** START OF Quoted passage **
He also uses Hagel’s rating by the American Conservative Union to peg him as a  “certified conservative.”

“It can be argued, as David Keene, chairman of the American Conservative Union, pointed out, that Hagel has taken a more conservative position than the Bush administration every time he has broken with it on a major issue. Keene's outfit gave the senator a 100 percent rating for his votes in 2003. His lifetime rating for his first eight years in the Senate stood at 85 on the union's scorecard, which translates into baseball talk as better than a .300 batting average. Here's a certified conservative, then, who has regularly decried partisanship -- even during the do-or-die Florida showdown in 2000, when he suggested a statewide recount -- and doesn't go on about ‘values.’”

Nice for the Times to use the ACU’s rating system, although so far the Times has only used it to demonstrate the conservative bona fides of Republicans, not the liberal leanings of Democrats like Sen. Hillary Clinton.

Lelyveld equates Hagel’s often-demonstrated independence from conservative “doctrine” as thoughtfulness, especially regarding climate change:

“Facing conservative audiences, he struggles to overcome the suspicion that he's unpredictable, a throwback to old-school G.O.P. moderation, a dissident. That suspicion isn't altogether baseless. Hagel is typically more interested in facts on the ground than doctrine. For instance, while he's reliably anti-abortion -- earning a legislative rating of 100 from the Christian Coalition in 2004 -- he's ready to think through an issue that's a litmus test for some religious groups without bothering to figure out what it might cost him….on climate change, he feels strongly, the Bush White House has muffed a chance to demonstrate that conservatives can say something more useful than no, that they can actually advance ideas and programs.”
** END OF Quoted passage **
** START OF Data block **
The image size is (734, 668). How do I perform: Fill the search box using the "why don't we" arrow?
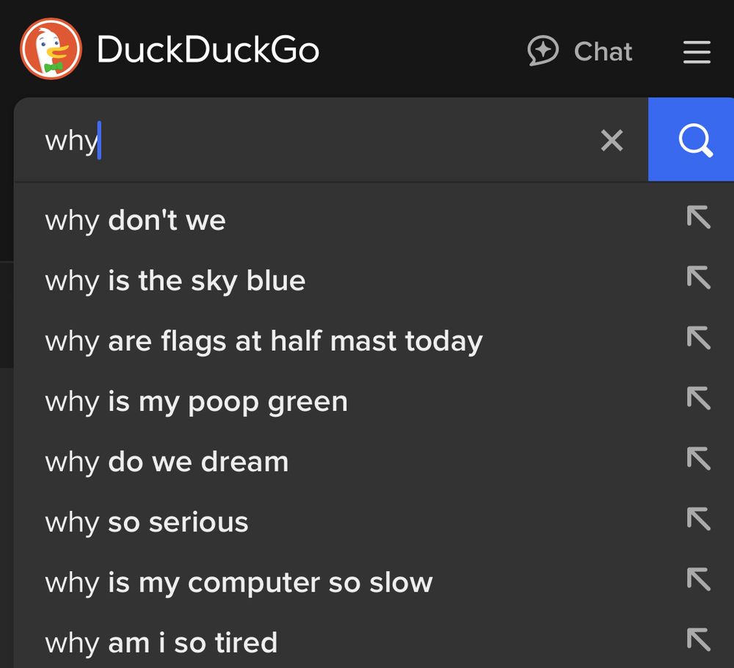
** END OF Data block **
▶ Problem A:
In the text about Hagel, what legislative rating did the Christian Coalition give him in 2004?
▶ Problem B:
Quote the text about Hagel from "Nice for the" up to and including "Sen. Hillary Clinton.".

▶ Exercise output A:
100

▶ Exercise output B:
Nice for the Times to use the ACU’s rating system, although so far the Times has only used it to demonstrate the conservative bona fides of Republicans, not the liberal leanings of Democrats like Sen. Hillary Clinton.